Work to do: Write out the lines below exactly, starting at the line that contains "This screenshot has width=664, height=684." and ending at the last line.

begin

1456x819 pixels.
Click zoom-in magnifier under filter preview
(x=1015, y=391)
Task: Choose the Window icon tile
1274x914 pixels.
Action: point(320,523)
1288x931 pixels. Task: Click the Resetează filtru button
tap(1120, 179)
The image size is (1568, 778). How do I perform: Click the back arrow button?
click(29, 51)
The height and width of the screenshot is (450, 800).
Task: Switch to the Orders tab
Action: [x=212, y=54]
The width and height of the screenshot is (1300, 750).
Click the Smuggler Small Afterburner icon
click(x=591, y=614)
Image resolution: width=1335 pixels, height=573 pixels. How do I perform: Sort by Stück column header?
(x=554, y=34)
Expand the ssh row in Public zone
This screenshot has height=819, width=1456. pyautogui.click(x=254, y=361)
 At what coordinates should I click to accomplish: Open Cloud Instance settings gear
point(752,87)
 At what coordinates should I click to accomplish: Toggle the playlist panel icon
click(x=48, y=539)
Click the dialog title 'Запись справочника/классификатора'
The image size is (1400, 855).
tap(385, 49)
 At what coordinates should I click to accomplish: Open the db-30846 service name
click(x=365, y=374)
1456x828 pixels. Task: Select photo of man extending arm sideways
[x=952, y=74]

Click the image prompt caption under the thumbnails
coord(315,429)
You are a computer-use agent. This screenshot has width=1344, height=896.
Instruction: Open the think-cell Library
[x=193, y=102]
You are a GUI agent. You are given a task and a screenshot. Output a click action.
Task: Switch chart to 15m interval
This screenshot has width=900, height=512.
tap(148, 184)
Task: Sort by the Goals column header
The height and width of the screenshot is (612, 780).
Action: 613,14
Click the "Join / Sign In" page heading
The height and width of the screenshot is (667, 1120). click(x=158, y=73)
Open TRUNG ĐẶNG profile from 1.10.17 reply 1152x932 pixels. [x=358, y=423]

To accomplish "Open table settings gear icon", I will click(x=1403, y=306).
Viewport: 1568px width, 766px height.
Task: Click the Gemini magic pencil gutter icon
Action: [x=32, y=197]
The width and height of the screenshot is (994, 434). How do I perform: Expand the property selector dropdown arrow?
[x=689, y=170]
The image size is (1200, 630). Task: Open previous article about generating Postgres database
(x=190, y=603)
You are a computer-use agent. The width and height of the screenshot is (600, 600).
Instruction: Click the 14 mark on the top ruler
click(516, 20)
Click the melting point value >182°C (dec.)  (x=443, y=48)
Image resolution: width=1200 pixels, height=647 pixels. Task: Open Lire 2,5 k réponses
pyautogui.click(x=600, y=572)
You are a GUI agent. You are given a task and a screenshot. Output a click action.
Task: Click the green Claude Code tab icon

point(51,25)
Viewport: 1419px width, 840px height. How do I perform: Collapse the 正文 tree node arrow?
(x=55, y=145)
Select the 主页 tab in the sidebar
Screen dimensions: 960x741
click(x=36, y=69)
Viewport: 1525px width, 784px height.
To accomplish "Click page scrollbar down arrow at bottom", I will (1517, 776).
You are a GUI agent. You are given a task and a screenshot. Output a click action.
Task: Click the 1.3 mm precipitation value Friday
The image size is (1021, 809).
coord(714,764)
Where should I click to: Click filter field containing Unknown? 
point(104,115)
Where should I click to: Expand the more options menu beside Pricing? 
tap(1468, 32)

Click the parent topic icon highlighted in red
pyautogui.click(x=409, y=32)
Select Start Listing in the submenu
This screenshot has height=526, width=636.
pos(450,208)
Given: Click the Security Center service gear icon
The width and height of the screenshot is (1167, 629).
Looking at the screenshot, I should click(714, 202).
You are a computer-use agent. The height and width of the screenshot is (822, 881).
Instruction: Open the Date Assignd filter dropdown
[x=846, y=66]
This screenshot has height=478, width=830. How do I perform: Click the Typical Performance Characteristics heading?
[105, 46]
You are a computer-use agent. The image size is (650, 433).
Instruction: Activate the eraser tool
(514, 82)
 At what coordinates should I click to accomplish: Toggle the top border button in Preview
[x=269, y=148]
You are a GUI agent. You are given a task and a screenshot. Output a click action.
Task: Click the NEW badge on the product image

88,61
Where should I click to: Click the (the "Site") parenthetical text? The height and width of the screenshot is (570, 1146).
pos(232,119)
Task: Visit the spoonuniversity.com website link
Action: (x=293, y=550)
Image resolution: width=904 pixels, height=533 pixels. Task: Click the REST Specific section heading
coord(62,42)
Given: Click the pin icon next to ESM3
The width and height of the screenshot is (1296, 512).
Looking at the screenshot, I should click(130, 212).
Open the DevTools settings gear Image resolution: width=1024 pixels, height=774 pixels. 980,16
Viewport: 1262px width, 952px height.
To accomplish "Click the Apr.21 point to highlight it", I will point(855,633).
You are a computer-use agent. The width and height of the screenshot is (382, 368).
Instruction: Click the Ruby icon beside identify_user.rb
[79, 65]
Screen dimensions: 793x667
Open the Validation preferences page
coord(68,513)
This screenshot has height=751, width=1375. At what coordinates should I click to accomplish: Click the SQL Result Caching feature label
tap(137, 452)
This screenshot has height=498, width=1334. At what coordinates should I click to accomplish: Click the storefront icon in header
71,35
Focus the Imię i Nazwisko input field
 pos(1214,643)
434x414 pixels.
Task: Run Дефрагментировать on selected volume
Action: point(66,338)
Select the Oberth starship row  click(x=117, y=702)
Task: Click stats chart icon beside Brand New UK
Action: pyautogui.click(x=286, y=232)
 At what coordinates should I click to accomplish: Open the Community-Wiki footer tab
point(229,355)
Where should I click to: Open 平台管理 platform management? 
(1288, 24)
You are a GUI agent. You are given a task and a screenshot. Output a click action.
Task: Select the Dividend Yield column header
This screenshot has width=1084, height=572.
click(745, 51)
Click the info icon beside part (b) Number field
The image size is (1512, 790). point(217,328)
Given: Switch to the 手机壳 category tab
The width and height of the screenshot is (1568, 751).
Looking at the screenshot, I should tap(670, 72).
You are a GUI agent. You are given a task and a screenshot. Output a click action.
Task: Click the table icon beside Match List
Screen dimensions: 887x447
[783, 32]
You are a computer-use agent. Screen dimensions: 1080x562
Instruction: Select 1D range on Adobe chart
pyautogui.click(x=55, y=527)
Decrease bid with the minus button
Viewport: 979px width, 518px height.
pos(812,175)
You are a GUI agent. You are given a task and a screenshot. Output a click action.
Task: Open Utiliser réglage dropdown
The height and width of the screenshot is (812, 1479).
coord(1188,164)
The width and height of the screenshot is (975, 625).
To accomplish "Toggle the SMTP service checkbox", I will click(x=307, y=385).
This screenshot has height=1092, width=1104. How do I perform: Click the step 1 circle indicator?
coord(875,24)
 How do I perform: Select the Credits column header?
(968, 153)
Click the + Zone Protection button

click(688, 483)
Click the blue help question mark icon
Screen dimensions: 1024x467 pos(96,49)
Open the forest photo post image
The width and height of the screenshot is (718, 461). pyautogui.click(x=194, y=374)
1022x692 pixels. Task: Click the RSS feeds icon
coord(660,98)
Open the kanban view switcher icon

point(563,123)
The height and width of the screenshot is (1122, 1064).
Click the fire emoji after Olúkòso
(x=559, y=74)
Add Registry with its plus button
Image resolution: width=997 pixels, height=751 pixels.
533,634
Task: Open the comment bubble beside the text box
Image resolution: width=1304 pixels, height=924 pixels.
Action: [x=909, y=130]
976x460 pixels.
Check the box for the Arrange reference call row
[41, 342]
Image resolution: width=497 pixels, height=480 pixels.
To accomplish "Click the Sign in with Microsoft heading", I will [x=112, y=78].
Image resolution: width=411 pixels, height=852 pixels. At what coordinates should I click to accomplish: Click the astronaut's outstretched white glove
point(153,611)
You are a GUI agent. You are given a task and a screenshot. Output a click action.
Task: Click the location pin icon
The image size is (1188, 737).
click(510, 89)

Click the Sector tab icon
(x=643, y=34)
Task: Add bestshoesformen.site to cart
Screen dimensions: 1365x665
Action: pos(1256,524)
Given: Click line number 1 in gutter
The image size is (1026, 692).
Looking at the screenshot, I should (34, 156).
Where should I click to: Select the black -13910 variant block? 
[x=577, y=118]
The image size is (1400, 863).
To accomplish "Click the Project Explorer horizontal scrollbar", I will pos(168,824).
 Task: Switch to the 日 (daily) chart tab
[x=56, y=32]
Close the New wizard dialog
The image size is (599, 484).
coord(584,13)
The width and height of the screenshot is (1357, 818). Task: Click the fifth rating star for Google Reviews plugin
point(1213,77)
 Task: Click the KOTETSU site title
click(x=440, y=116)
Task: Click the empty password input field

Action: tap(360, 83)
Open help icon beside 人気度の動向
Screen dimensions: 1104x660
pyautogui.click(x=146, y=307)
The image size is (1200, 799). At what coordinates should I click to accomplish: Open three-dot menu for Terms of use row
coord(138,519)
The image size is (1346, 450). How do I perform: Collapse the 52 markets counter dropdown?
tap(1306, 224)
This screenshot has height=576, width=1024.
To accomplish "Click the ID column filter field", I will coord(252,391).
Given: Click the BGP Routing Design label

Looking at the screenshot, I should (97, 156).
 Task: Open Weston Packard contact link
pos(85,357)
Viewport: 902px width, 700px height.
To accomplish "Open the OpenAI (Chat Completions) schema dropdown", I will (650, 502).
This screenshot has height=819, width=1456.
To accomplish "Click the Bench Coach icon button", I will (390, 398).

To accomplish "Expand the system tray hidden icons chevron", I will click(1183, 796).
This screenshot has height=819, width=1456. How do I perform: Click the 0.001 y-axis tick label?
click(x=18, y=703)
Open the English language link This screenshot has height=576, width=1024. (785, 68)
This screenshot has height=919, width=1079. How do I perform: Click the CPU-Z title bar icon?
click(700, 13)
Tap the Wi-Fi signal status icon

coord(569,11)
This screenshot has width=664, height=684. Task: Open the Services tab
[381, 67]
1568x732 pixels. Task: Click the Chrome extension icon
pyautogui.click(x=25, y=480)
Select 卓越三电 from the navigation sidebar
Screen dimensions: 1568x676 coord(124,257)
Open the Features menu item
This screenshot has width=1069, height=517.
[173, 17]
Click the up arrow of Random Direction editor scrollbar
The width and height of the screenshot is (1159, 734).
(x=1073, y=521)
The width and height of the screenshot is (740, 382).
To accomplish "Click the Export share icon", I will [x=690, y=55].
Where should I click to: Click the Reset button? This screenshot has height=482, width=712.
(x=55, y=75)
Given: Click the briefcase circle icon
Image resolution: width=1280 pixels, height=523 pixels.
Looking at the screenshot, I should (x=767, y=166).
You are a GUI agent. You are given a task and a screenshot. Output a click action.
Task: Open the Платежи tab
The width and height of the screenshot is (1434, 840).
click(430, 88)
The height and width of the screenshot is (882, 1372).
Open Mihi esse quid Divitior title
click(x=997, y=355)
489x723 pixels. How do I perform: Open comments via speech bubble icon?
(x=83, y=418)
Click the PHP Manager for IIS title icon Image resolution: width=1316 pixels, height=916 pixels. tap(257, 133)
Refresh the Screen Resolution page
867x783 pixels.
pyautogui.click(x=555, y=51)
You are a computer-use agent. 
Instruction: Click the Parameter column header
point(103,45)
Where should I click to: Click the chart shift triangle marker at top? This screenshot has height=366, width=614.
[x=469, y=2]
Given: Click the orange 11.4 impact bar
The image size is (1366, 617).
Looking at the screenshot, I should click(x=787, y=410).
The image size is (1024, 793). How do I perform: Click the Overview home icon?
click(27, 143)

end

Full response:
This screenshot has width=664, height=684. Task: Open the Services tab
[381, 67]
1568x732 pixels. Task: Click the Chrome extension icon
pyautogui.click(x=25, y=480)
Select 卓越三电 from the navigation sidebar
Screen dimensions: 1568x676 coord(124,257)
Open the Features menu item
This screenshot has width=1069, height=517.
[173, 17]
Click the up arrow of Random Direction editor scrollbar
The width and height of the screenshot is (1159, 734).
(x=1073, y=521)
The width and height of the screenshot is (740, 382).
To accomplish "Click the Export share icon", I will [x=690, y=55].
Where should I click to: Click the Reset button? This screenshot has height=482, width=712.
(x=55, y=75)
Given: Click the briefcase circle icon
Image resolution: width=1280 pixels, height=523 pixels.
Looking at the screenshot, I should (x=767, y=166).
You are a GUI agent. You are given a task and a screenshot. Output a click action.
Task: Open the Платежи tab
The width and height of the screenshot is (1434, 840).
click(430, 88)
The height and width of the screenshot is (882, 1372).
Open Mihi esse quid Divitior title
click(x=997, y=355)
489x723 pixels. How do I perform: Open comments via speech bubble icon?
(x=83, y=418)
Click the PHP Manager for IIS title icon Image resolution: width=1316 pixels, height=916 pixels. tap(257, 133)
Refresh the Screen Resolution page
867x783 pixels.
pyautogui.click(x=555, y=51)
You are a computer-use agent. 
Instruction: Click the Parameter column header
point(103,45)
Where should I click to: Click the chart shift triangle marker at top? This screenshot has height=366, width=614.
[x=469, y=2]
Given: Click the orange 11.4 impact bar
The image size is (1366, 617).
Looking at the screenshot, I should click(x=787, y=410).
The image size is (1024, 793). How do I perform: Click the Overview home icon?
click(27, 143)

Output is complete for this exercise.